Eventually, the culprit parts were the MPSU07/57 power transistors on the deflection board.  These parts are very expensive and/or hard to find, but I bit the bullet and replaced them all, which fixed the problem.

Pole Position 2 repair log – “hard right” steering issue

Status: FIXED

Repair cost: $0 (Used part from stock)


Symptom:  Hard steering to the right sometimes registers as going in a straight line.

Diagnosis: Noticed encoder was smaller than encoder from a spare PP control panel I had.


  • 05/26/2010 – Current encoder being used seems to be from a spinner assembly.  Replace encoder with correct one, and steering is working fine now.

Gorf repair log – Space Cadet level indicator issue

Status: FIXED

Repair cost:  42 cents

Symptom:  Space Cadet light doesn’t work.

Diagnosis:  Test bulb/sockets, check level section circuits.


  • 12/2/09 – Swapped bulbs, sockets to test in other rank lights that were working (i.e.
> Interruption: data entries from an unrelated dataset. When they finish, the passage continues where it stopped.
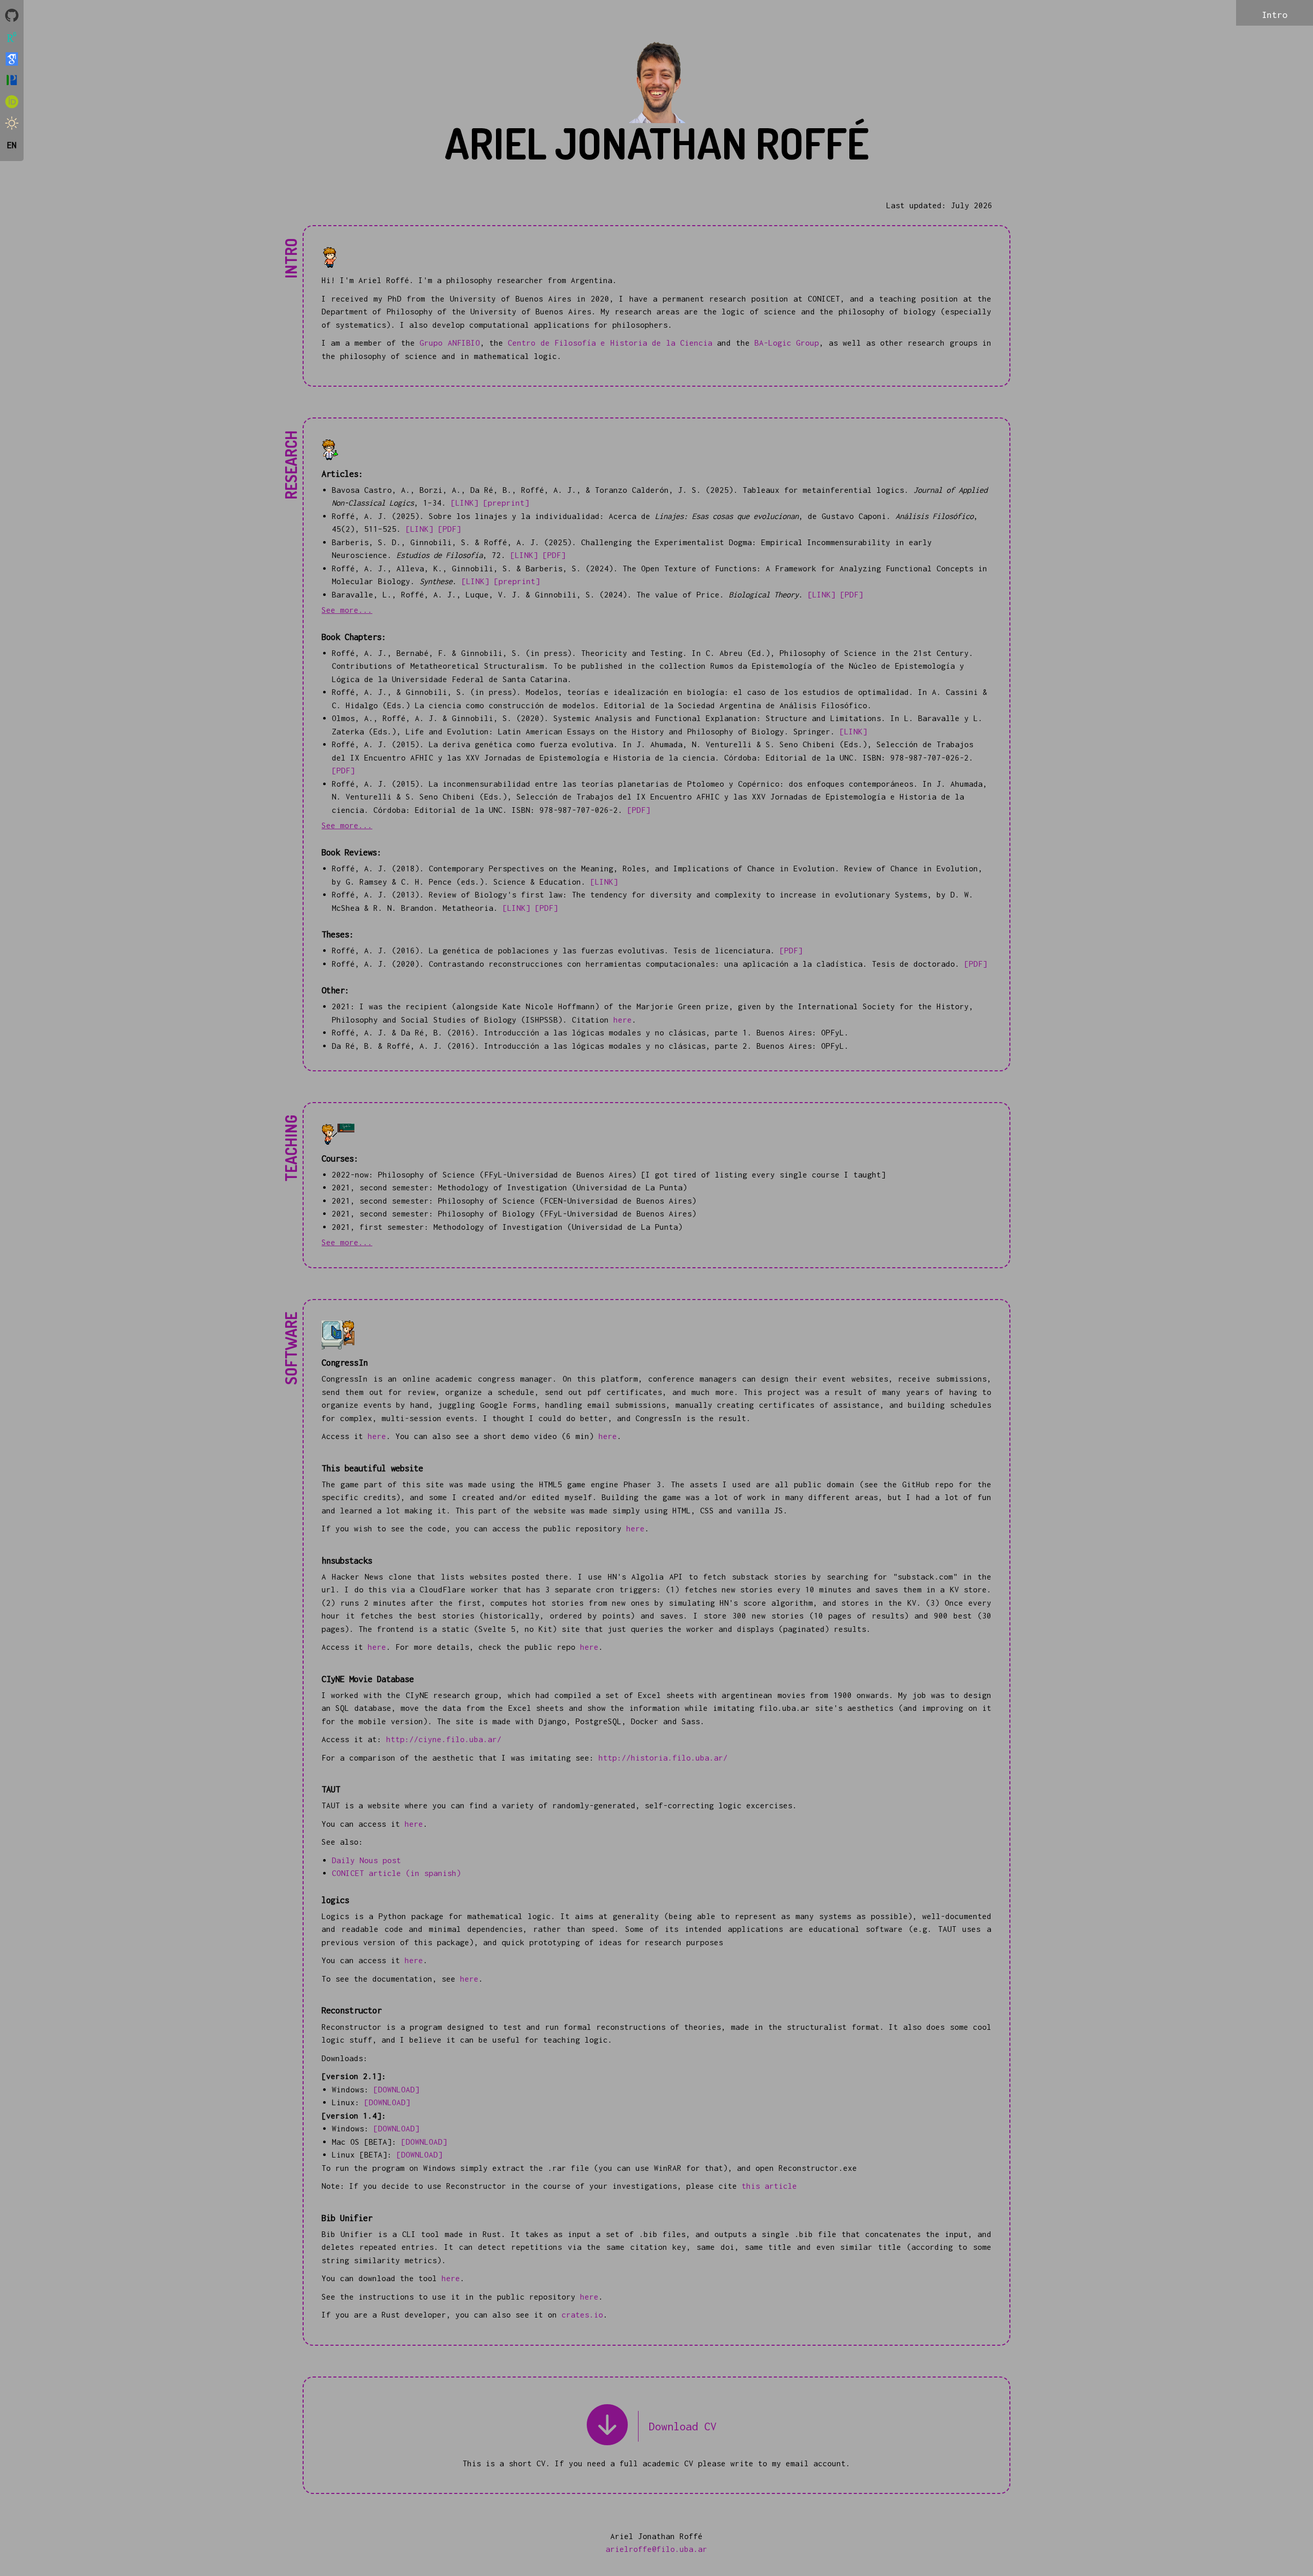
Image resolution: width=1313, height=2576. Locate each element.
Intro (1274, 14)
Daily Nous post (366, 1860)
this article (769, 2185)
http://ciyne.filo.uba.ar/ (444, 1739)
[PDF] (449, 528)
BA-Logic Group (786, 342)
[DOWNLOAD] (396, 2089)
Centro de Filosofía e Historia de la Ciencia (610, 342)
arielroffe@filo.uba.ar (656, 2548)
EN (11, 145)
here (622, 1019)
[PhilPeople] (11, 81)
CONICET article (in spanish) (396, 1873)
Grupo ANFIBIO (450, 342)
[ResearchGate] (12, 38)
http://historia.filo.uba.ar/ (663, 1757)
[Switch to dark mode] (11, 124)
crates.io (582, 2314)
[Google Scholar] (12, 59)
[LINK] (465, 502)
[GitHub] (11, 16)
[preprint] (506, 502)
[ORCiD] (11, 102)
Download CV (683, 2426)
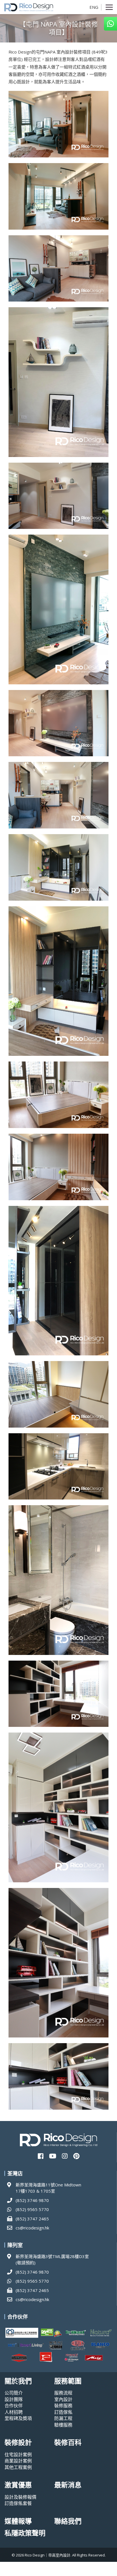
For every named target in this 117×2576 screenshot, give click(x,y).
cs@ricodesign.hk (32, 2228)
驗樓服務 (63, 2425)
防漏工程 (63, 2418)
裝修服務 (63, 2405)
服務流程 (63, 2393)
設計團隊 (14, 2399)
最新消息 (68, 2485)
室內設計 (63, 2399)
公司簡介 (14, 2393)
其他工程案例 (18, 2467)
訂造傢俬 (63, 2412)
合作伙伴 (14, 2405)
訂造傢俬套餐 (18, 2503)
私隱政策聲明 (25, 2533)
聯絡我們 (68, 2521)
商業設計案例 (18, 2461)
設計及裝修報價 (20, 2497)
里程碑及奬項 (18, 2418)
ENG (93, 7)
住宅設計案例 (18, 2454)
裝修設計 (18, 2442)
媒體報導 (18, 2521)
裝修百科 (68, 2442)
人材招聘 (14, 2412)
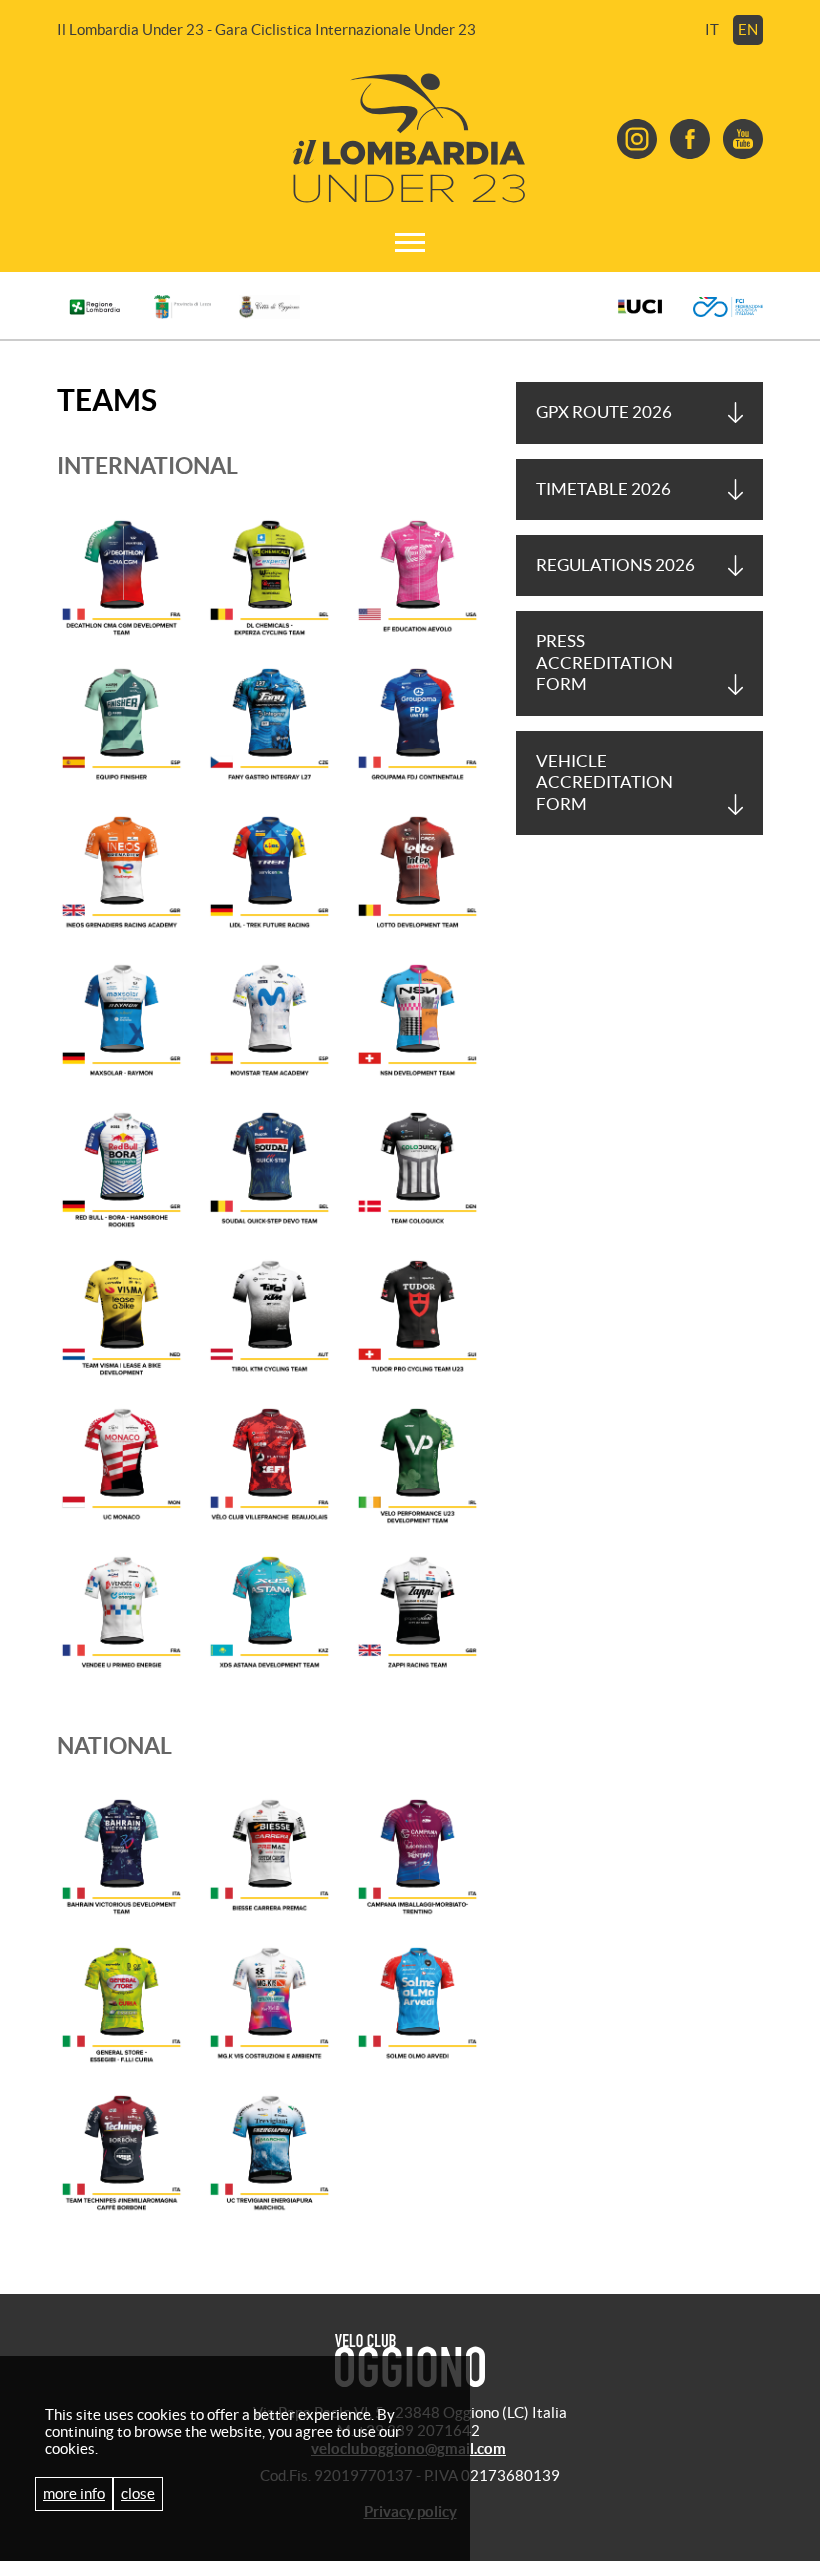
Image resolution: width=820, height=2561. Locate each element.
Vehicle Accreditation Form (604, 782)
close (138, 2493)
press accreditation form (604, 662)
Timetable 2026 (603, 489)
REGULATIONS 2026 (615, 565)
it (712, 29)
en (748, 29)
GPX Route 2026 (604, 412)
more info (74, 2493)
Space Captain).  Replaced all bad bulbs that were found, verified all sockets were working.  Light still not working.  Tested caps and transistors, found a bad ceramic cap and one bad transistor.  Replaced bad ceramic cap.  No change.
  • 12/3/09 – Replaced TIP-110 transistor, Space Cadet light now works.

Gorf repair log – Player 2 button stuck closed

Status: FIXED

Repair cost: 6 cents

KLOV Post:

Symptom:  2 coins always starts 2-player game.  Checked diagnostic screen and it showed P2 button always closed.

Diagnosis: Continuity between common ground (orange/red) and P2 button (red/yellow) lines all the way back to the board.  Problem on mainboard.


  • 10/15/09 – P2 button: Pin 19 on J1 connector.   Runs thru R16, R32 which tested good.  Traced P2 line back to U3 (a MC14539B multiplexer IC) pin 10, which was stuck high.
  • 10/19/09 – With the help of a friend, realizing pin 10 on U3 is an input, something upstream must be causing the high signal.  Tested U3 for shorts (conductivity tests between inputs/Vcc), everything tested fine.  A series of pullup resistors and a cap is upstream of that pin….  Pulled resistors, which tested good.  Pulled C16 (104Z ceramic axial cap) which tested bad.  Waiting for parts.
  • 10/24/09 – Replaced C16, P2 no longer closed.

Satan’s Hollow repair log – 90412 power board causing resets/RAM errors


Repair cost:  About $7.

Symptom: Game resets during play, during movement, and sometimes shows “RAM Error B2” screen.

Diagnosis: 90412 power board had corrosion on J4, J5


  • 9/27/09 – Replaced J4, J5 with new 15-pin AMP connectors.  Recapped board.
  • 9/28/09 – Tested board, adjusted +5v, +12v.  Tested adjusted voltages on J4/J5 pins based on schematic.